Editor's note: This is the companion piece to Eric Carmés' article appearing in the October issue of Embedded Systems Design magazine.
The drive to all IP-based services is placing stringent performance demands on IP-based equipment and devices, which in turn is growing demand for multicore technology. There is strong growing demand for advanced telecommunications services on wired and wireless Next Generation Network (NGN) infrastructures, and fast growing demand for the same in the enterprise too. This telecommunications / IT convergence is a major revolution that is going to tear down barriers between both worlds and significantly simplify and accelerate the development of converged services at a lower cost.
Within a few years, more than 10 billion fixed and mobile devices will be connected via the Internet to add to the more than one billion already connected. New innovative Internet services based mainly on images and video will be launched, and intelligence in the network will be required to differentiate service offerings. All these services are going to be deployed over full IP-based architectures.
The telecommunications industry has well adopted multicore technology for its demanding services and with IP now being the de facto standard for enterprise information systems, multicore is fast moving into all enterprise environments as well. All equipment including security gateways, VoIP and ToIP systems, Web 2.0 applications, storage systems, etc. rely on a sophisticated IP communications layer. Single-core architectures can no longer sustain networking performance demands of IP-based next generation equipment. As such, the progression toward running applications on multicore-based architectures is well underway. However, the migration toward multicore introduces a myriad of new multicore-based networking and application integration design challenges and complexities.
Here, we will describe in more detail how multicore can be used for a new design for 4G telecommunications infrastructure and for a network offload engine for an existing SIP server.
LTE Architecture: LTE (Long Term Evolution) is gaining momentum to be the key standard for deploying Next Generation Network (NGN) wireless telecommunications services that provides end-users with unrivalled mobile broadband access. Features include data rates of more than 100 Mbps downlink and 50 Mbps uplink, simultaneous voice and data sessions, and low round-trip latency to support real-time applications like gaming and mobile TV.
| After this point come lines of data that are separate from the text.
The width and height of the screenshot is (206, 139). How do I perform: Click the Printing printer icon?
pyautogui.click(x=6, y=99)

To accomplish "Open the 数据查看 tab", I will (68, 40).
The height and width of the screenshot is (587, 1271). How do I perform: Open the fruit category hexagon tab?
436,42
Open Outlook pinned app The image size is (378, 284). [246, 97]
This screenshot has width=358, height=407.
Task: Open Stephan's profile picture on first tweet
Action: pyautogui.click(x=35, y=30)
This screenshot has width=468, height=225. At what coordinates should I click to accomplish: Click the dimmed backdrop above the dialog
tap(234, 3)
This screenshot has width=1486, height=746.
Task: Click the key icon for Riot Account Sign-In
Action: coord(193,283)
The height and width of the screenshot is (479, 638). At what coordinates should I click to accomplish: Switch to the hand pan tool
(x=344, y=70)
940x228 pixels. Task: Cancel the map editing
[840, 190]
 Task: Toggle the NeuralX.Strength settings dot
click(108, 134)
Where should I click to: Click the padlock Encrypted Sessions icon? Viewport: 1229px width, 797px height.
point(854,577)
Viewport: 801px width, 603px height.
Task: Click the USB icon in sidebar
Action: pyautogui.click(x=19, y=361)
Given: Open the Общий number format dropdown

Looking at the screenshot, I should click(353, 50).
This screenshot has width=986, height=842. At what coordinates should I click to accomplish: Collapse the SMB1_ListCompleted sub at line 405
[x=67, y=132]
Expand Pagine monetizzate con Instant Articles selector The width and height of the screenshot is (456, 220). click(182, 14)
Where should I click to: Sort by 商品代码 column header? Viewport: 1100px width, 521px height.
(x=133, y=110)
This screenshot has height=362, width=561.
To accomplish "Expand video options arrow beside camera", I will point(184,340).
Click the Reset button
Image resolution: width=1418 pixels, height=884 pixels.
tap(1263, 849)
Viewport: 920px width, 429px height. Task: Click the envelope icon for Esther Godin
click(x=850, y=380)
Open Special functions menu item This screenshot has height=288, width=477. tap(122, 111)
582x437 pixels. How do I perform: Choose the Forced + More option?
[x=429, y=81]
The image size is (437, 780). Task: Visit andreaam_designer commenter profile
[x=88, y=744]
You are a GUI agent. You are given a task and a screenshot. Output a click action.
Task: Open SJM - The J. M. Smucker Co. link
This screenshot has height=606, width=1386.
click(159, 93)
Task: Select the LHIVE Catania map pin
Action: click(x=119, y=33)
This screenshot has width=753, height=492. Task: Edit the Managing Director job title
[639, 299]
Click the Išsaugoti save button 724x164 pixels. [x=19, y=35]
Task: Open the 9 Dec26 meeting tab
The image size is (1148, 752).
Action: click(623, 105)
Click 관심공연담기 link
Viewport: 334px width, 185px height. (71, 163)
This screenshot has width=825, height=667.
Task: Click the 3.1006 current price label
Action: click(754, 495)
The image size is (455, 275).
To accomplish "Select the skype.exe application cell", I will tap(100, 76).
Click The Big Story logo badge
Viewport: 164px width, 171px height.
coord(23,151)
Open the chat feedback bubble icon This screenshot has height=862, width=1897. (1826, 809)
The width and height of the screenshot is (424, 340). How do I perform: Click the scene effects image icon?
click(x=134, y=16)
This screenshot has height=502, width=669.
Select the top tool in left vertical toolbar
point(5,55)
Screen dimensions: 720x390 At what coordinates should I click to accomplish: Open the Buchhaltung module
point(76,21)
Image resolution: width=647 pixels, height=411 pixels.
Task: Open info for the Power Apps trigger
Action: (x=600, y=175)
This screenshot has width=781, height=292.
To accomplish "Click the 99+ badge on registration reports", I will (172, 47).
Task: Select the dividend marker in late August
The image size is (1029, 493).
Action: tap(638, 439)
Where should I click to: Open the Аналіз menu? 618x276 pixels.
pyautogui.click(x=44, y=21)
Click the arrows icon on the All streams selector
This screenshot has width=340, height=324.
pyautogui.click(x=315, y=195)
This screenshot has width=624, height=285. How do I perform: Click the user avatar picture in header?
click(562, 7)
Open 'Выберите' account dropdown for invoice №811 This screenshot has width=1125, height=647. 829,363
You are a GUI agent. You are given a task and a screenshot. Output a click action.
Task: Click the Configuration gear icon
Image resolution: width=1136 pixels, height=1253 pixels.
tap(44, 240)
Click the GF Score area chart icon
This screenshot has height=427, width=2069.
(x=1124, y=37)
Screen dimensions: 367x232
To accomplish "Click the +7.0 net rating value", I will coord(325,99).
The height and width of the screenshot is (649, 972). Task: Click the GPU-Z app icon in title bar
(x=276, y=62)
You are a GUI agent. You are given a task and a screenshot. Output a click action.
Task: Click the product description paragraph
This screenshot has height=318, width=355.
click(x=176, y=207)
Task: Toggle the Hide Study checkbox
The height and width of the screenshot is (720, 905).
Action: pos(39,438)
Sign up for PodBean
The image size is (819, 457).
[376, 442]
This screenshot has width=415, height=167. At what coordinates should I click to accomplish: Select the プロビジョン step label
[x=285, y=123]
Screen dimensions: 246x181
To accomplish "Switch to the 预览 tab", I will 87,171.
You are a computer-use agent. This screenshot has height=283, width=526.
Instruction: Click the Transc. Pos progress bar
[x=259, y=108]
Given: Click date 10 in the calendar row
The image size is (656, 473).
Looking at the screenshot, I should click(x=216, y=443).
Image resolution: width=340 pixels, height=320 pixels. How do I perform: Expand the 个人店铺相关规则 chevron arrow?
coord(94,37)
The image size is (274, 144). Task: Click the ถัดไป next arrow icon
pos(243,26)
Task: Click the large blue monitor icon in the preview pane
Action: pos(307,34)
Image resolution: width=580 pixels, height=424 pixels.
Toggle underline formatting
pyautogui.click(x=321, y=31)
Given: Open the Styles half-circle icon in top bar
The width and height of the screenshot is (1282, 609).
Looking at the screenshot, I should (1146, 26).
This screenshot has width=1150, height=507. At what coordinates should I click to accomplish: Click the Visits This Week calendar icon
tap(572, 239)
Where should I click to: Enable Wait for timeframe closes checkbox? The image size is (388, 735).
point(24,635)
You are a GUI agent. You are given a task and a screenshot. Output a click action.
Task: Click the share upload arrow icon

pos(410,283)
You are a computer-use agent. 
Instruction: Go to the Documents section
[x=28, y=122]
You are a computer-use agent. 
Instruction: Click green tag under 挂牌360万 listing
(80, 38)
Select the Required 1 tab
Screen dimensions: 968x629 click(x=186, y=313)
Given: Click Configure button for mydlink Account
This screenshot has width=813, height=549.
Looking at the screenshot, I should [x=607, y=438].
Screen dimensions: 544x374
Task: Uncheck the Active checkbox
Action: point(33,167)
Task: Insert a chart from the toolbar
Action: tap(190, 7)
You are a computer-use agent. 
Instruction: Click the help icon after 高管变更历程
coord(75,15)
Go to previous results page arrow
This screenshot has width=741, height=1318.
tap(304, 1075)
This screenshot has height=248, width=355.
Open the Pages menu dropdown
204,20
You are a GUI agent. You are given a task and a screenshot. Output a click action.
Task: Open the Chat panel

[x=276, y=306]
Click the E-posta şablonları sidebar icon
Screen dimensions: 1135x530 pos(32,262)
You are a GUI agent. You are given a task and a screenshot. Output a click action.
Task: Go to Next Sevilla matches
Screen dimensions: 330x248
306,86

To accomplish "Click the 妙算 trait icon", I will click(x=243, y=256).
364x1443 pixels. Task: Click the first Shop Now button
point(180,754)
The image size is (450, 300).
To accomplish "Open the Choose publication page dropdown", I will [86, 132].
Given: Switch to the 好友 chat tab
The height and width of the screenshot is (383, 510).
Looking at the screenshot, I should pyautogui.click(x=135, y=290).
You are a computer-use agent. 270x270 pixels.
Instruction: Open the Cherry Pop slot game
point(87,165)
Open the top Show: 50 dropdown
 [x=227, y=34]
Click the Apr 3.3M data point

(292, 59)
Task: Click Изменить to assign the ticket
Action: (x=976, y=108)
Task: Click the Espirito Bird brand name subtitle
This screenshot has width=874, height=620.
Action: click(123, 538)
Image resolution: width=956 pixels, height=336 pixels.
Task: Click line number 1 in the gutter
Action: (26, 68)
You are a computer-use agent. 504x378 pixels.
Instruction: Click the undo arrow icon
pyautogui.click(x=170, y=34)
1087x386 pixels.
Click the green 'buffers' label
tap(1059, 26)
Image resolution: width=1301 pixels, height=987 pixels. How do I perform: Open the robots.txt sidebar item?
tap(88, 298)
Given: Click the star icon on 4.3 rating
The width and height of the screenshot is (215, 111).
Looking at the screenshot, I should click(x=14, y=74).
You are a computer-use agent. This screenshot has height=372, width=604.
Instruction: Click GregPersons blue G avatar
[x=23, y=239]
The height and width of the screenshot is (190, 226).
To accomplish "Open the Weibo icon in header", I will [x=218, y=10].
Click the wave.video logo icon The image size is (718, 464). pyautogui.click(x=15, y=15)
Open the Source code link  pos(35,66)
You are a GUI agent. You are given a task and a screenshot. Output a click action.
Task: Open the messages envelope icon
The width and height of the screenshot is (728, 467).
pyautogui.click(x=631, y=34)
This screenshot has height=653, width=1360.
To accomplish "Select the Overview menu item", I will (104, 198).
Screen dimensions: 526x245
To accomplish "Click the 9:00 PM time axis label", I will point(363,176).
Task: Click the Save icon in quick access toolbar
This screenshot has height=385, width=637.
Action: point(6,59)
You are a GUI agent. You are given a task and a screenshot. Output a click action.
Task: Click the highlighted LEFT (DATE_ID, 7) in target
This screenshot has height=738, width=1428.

3GPP, the standards body driving LTE, has specified a flat IP-based network architecture (SAE: System Architecture Evolution) with the aim to efficiently support massive usage of IP services. As a consequence, the network architecture is much simpler compared with existing architectures like 3G. Inter-working between CDMA and LTE-SAE has also been standardized to enable evolution to LTE.
LTE-SAE architecture relies on several key pieces of equipment:
- Packet Data Network Gateway (PDN-GW)
- Serving Gateway (S-GW)
- Mobility Management Entity (MME)
Figure 7 shows embedded software architecture for LTE equipment on a hardware platform using a single multicore processor. It is also applicable on a larger configuration with several multicore processors and on heterogeneous platforms using multicore processors for the Fast Path and generic purpose multicore processors for the Control Plane.
Network offloading engine for IP-based applications (SIP server example): Figure 8 describes the scaling challenge for IP-based applications when network traffic grows. Applications that can sustain today's traffic will not be able to scale when traffic ultimately reaches multi 10 Gbps. Packet processing will be a bottleneck especially when traffic will be made primarily of smaller packets. For instance, standard x86 architectures are not able to manage more than 500 Mpps of 64 byte packets–this is only one third of 1 Gbps traffic with such packet size.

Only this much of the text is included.